#### Fragmento para revisar ####
Connie, nuestra vecina, nos ayudó
con el problema de la epilepsia del perrito, consiguió en la clínica donde
trabaja el formato para formularle el anticonvulsionante, medicamento que es
restringido por Fondo Nacional de Estupefacientes. Con esa
fórmula, recorrí tres droguerías de Colsubsidio, es la única entidad autorizada
para venderlo, hasta que lo encontré en el de la 26. ¡No lo pude comprar! Increíble.
El empleado que me atendió me explicó con toda su caraza de estúpido que no
había sistema y había que cotejar la fórmula en el sistema, habían programado
una jornada de mantenimiento durante el fin de semana. Pelee, reclamé, patalee,
pero nada sirvió. Era el colmo que no hubiera protocolos para casos de
urgencias.
#### Contenido de registros ####
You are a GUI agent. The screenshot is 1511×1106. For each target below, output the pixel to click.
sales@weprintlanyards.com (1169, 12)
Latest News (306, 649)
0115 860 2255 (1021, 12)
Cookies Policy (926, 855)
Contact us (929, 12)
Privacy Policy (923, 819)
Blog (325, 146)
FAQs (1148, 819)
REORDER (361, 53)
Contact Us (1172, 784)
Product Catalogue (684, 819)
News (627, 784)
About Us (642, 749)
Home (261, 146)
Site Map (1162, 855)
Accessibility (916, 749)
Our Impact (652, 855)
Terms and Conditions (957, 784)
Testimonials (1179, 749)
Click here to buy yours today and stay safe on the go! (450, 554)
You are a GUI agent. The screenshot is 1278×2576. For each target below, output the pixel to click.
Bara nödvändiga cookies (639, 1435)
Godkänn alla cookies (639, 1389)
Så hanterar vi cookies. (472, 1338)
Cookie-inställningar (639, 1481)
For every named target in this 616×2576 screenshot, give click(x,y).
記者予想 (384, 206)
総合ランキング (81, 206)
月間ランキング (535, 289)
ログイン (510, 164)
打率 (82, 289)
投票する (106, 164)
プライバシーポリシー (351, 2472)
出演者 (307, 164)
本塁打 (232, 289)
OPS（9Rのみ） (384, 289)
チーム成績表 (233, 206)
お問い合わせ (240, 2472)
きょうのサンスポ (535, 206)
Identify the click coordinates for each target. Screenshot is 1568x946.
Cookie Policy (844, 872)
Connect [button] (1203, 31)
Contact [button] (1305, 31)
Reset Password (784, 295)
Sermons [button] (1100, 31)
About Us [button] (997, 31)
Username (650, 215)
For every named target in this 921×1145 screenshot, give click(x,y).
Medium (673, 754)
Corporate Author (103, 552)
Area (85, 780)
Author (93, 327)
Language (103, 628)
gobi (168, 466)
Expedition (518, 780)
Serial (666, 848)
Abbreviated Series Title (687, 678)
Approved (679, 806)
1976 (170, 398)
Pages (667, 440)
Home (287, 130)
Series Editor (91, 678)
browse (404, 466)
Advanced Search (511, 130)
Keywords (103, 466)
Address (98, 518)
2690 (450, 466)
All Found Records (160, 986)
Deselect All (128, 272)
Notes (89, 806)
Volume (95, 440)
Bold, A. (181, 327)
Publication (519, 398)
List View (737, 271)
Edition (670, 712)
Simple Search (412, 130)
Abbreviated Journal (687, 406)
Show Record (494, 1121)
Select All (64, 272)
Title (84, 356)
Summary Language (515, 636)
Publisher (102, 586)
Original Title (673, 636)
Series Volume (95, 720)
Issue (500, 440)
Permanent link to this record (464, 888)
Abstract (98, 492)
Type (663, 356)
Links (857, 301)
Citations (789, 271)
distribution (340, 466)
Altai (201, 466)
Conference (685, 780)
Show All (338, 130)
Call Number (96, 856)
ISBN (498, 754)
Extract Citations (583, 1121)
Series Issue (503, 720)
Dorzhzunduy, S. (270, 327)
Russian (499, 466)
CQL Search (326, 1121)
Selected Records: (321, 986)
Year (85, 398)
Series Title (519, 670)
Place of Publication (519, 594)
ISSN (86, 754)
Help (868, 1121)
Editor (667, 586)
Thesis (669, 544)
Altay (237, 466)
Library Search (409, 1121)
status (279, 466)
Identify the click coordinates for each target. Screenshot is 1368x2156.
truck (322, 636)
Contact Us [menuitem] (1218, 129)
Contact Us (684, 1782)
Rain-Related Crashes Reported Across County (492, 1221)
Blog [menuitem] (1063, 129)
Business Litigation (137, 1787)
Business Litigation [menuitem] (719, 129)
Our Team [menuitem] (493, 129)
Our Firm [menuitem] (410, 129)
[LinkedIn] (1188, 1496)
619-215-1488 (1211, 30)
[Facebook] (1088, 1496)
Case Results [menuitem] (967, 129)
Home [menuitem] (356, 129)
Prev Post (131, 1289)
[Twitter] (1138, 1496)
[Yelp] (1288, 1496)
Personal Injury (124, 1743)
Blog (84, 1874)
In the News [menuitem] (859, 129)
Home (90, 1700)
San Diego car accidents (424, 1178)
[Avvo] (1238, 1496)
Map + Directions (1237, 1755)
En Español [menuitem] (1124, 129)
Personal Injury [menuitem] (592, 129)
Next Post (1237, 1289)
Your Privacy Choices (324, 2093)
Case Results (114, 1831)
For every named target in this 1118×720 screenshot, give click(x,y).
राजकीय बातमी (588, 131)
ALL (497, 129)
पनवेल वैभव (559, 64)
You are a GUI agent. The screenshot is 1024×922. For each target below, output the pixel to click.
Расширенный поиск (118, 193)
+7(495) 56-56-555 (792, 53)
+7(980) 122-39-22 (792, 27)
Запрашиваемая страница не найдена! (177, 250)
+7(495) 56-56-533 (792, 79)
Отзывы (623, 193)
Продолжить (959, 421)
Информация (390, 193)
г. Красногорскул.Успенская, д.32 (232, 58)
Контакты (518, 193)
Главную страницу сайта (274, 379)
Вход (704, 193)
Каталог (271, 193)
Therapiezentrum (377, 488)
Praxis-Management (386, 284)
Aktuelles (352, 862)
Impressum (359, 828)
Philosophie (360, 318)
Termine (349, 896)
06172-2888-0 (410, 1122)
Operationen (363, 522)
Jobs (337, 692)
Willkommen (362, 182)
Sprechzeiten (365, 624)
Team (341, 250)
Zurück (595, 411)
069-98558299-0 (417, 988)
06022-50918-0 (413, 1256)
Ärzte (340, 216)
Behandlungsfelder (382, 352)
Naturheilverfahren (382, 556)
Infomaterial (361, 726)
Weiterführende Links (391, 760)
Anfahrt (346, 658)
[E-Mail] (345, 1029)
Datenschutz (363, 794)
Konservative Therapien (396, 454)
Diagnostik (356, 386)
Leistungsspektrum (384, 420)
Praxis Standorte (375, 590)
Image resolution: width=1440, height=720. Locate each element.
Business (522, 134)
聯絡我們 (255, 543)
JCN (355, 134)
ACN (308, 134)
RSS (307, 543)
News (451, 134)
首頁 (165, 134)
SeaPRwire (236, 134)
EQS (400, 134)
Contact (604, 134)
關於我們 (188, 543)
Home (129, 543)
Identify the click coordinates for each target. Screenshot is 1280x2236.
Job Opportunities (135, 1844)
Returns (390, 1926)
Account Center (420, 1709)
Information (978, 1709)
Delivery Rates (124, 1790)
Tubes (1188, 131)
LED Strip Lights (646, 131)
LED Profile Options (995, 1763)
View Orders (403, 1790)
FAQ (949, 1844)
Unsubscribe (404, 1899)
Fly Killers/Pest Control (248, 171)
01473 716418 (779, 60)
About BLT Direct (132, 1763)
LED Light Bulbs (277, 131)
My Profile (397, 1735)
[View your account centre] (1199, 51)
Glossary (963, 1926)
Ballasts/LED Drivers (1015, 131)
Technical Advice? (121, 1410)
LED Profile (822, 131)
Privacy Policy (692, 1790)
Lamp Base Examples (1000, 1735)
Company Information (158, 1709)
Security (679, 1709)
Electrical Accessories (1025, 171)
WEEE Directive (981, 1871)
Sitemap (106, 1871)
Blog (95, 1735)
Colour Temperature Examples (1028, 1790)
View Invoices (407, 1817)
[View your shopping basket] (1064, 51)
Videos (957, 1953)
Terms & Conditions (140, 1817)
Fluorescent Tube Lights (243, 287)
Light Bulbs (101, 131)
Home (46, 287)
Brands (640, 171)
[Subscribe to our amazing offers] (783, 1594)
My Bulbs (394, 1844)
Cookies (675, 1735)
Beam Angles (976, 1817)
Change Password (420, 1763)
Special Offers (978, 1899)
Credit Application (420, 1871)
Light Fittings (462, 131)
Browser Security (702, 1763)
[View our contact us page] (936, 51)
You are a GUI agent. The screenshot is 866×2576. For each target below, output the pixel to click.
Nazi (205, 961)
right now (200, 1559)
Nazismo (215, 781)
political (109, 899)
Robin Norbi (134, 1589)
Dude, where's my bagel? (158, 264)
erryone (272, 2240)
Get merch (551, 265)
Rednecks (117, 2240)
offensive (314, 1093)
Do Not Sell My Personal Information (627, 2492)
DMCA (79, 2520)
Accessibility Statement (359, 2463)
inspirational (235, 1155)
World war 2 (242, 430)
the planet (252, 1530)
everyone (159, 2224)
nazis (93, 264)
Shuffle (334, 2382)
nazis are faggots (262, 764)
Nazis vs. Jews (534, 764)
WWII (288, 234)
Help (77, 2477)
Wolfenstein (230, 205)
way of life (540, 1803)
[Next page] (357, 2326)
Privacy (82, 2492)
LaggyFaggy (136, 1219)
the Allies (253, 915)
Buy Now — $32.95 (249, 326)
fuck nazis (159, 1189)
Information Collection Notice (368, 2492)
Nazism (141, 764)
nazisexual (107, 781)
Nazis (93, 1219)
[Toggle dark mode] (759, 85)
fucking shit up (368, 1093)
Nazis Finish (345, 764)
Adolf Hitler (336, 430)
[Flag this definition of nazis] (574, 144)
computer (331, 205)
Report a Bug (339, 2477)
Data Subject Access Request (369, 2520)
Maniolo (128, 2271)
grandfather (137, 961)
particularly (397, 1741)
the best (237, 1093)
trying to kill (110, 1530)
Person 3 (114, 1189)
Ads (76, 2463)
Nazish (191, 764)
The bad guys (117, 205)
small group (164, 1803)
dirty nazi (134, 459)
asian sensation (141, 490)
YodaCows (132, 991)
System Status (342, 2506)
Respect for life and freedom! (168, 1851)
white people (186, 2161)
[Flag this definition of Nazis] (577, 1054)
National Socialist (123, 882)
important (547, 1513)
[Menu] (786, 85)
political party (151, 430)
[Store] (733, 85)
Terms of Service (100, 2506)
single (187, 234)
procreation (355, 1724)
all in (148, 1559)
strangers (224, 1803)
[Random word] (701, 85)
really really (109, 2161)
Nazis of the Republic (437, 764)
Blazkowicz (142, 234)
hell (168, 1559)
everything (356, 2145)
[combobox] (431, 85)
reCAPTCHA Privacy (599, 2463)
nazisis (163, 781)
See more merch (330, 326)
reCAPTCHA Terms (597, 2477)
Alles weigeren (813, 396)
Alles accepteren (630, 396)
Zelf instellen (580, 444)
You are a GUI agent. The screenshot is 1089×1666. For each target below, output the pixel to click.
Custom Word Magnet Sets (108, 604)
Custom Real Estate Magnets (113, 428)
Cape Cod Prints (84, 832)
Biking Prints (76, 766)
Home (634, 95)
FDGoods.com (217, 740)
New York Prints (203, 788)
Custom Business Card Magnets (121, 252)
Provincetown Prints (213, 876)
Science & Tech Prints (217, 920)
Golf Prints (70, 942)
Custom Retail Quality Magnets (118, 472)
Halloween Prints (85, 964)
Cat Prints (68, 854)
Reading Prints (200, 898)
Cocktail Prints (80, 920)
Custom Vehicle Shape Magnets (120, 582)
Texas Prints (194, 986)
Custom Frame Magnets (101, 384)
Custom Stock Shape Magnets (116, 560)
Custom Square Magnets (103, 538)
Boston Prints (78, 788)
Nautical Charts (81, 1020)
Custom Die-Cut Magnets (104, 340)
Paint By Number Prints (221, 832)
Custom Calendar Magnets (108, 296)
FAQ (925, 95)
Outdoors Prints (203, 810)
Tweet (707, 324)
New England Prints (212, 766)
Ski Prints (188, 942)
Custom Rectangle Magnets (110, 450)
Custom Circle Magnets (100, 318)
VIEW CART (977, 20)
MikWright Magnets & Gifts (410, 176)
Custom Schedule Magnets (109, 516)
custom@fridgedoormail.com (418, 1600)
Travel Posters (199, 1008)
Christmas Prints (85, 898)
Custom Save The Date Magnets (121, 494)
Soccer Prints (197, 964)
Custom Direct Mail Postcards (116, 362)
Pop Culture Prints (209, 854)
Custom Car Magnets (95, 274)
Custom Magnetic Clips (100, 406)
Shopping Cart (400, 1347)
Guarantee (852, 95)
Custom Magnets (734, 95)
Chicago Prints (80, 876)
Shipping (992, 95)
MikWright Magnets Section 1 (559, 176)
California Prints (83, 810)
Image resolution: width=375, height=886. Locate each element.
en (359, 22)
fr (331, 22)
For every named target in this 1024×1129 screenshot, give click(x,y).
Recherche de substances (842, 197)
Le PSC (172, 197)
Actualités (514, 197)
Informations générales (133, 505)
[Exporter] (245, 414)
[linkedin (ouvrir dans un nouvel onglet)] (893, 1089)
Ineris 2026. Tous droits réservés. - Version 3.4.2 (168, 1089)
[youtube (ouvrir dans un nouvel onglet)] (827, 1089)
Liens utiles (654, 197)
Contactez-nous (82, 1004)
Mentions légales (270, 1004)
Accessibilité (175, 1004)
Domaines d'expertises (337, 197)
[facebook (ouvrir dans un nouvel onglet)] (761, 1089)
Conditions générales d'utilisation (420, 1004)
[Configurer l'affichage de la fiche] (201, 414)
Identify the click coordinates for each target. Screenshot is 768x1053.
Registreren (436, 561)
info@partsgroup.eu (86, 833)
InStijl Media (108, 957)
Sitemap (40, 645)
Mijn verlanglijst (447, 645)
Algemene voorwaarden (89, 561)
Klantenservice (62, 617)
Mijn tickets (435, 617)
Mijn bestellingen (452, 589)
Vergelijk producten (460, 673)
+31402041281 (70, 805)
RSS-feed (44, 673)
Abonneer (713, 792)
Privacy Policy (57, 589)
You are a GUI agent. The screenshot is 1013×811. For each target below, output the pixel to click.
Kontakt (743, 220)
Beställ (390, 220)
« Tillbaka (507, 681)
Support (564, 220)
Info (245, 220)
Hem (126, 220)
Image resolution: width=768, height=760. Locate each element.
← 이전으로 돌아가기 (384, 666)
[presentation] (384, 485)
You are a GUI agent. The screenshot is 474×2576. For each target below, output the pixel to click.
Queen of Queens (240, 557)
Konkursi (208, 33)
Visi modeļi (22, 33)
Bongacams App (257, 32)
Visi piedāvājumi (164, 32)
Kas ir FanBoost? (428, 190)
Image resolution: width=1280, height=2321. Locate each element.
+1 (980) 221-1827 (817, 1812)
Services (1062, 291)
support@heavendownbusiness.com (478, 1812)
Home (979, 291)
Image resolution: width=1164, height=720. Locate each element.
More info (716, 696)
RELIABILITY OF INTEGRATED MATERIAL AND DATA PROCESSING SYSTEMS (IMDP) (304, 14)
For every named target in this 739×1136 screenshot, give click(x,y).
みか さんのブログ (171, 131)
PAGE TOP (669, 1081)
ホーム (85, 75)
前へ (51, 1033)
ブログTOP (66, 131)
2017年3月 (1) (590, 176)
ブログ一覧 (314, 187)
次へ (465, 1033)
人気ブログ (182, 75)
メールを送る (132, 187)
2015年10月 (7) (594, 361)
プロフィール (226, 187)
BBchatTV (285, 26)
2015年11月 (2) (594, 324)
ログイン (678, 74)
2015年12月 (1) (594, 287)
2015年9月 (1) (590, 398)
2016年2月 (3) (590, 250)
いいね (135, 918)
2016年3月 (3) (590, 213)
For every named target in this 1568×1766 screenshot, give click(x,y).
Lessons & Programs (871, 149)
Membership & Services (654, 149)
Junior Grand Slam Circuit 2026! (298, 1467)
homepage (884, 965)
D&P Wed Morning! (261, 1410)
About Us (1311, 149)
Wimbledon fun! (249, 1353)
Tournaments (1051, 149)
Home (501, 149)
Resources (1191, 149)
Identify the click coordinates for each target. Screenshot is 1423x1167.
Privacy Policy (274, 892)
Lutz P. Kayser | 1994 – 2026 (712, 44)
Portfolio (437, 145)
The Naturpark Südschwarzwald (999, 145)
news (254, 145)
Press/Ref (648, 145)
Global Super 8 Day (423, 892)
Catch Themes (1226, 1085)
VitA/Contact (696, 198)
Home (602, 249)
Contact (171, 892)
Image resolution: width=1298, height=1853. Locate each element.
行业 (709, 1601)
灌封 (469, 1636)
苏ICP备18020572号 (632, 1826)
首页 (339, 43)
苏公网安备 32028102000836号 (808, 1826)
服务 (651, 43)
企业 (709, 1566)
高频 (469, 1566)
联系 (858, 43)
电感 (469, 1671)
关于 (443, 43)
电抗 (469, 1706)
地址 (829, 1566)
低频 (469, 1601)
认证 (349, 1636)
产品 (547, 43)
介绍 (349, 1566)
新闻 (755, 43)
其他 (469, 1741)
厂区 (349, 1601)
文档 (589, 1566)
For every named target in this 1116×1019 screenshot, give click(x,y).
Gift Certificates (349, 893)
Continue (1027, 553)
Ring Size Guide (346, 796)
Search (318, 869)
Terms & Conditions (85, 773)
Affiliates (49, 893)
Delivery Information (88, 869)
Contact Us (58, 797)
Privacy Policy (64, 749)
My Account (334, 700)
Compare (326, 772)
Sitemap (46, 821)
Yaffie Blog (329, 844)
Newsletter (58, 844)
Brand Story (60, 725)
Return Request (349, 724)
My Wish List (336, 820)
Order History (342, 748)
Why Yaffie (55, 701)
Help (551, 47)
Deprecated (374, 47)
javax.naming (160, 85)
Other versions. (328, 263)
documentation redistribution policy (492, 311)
####
▶ _Ejercicios_
• A. Según el relato sobre la epilepsia del perrito, ¿cuál es la única entidad autorizada para vender el anticonvulsionante?
• B. Continúa el relato sobre la epilepsia del perrito a partir de su última oración.
Los registros no guardan relación alguna con el relato sobre la epilepsia del perrito.

▶ _Respuestas_
• A. Colsubsidio.

• B.
Me acordé entonces de un familiar
que toma este tipo de medicamentos. El de ella era distinto, pero después de constatar
en el vademécum Connie dispuso la dosis adecuada y a las diez de la noche, por
fin, pudimos darle las pastillas, mi familiar nos obsequió el medicamento
suficiente mientras el martes, el lunes era festivo, podíamos comprar la
fórmula. Así terminó el domingo más largo de este año. El Beagle no volvió a
convulsionar.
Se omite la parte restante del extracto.